Some people dismiss the book as Keynesian propaganda, since the book doesn't address the financial machinations and manipulation that was going on at the time behind the scenes. Although I sympathize with their criticism, I still believe that the "Lords of Finance - The Bankers who Broke the World" is relevant and insightful, for one should always read opposing views and keep an open mind. For those readers who would like to learn more about the so called "Conspiratorial" point of view, I will recommend some other works following the review.
Note: I use the term "Conspiratorial" loosely without the intent of marginalizing that school of thought.
I found it revealing that Mr. Ahamed's chose Benjamin Strong "Governor of the Federal Reserve Bank of New York" as the main American Protagonist not any or all of the four individuals who served as "Chairman of the Federal Reserve Board of Governors" during the period.
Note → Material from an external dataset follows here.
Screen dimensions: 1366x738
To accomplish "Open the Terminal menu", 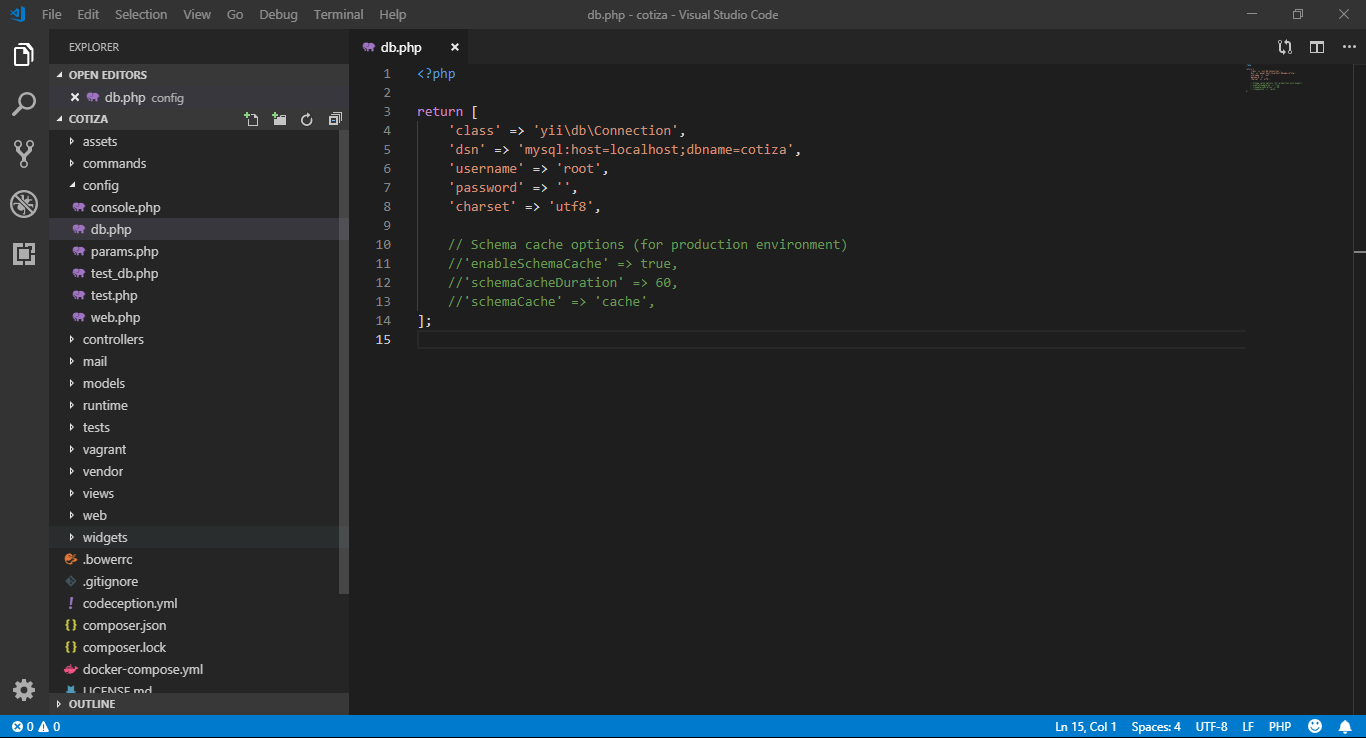I will [x=338, y=14].
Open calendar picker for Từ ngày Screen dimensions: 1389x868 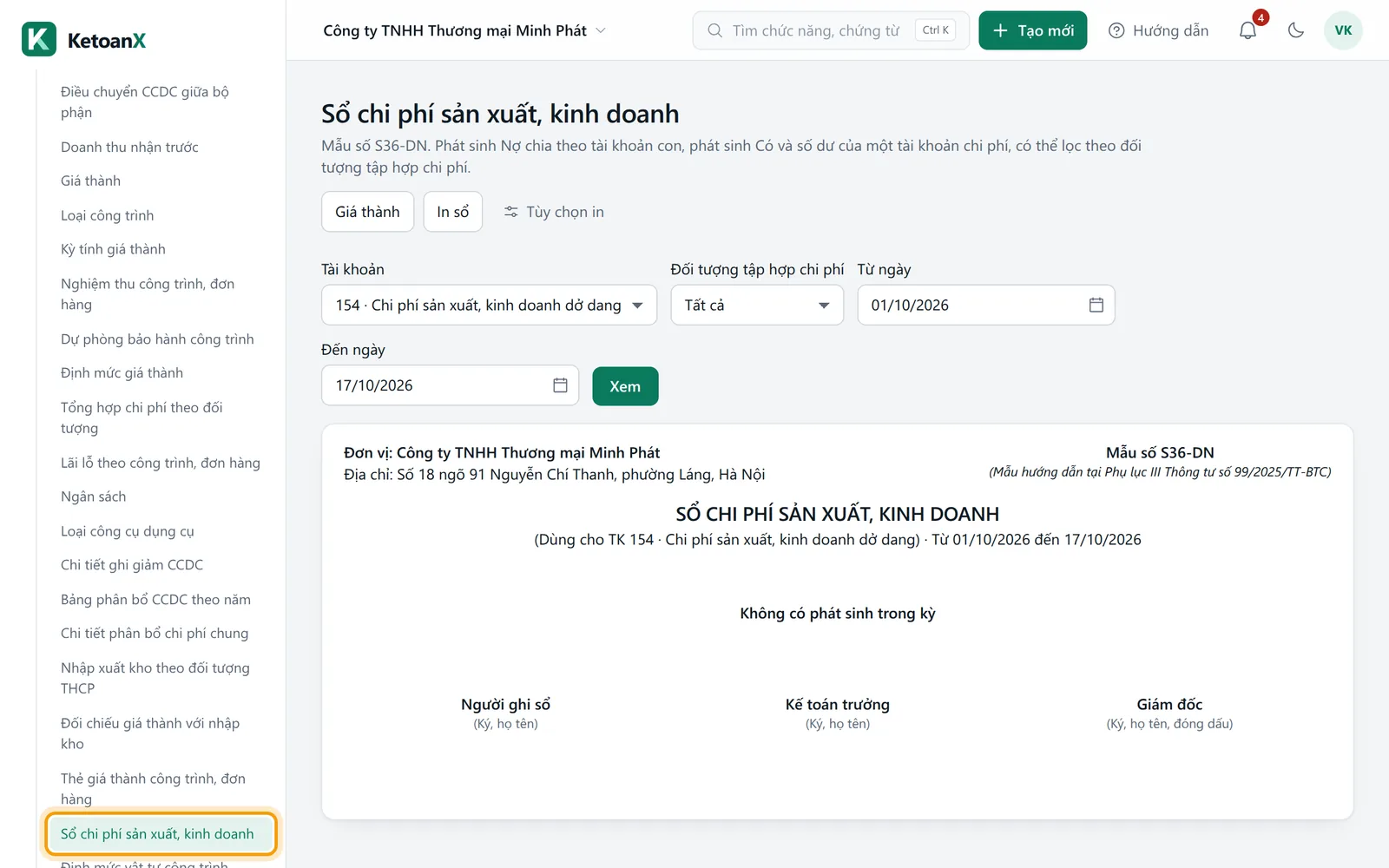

The four individuals I refer to are Charles S. Hamlin, William P. G. Harding, Daniel R. Crissinger, and Roy A. Young. I believe Mr. Ahamed's choice of focusing on the private corporation that is Federal Reserve Bank of N.Y. instead of the governmental body called the Federal Reserve Board of Governors was the correct choice. It screams out, true power lies in New York not Washington.
The main criticism I've already mentioned above and labeled the "Conspiratorial Point of View" which Mr. Ahamed doesn't address in any significant manner in the book. To give you an example of information ignored by Mr. Ahamed was Congressman Louis McFadden's speech on the floor of the House of Representatives charging the Federal Reserve Board of Governors, the Comptroller of the Currency, and the Secretary of the Treasury with Treason, Unlawful Conversion, Conspiracy, and Fraud. McFadden mentions the funding of Hitler and the Bolsheviks rise to power by the Federal Reserve Banks. The information is out there if you take the time to do the research.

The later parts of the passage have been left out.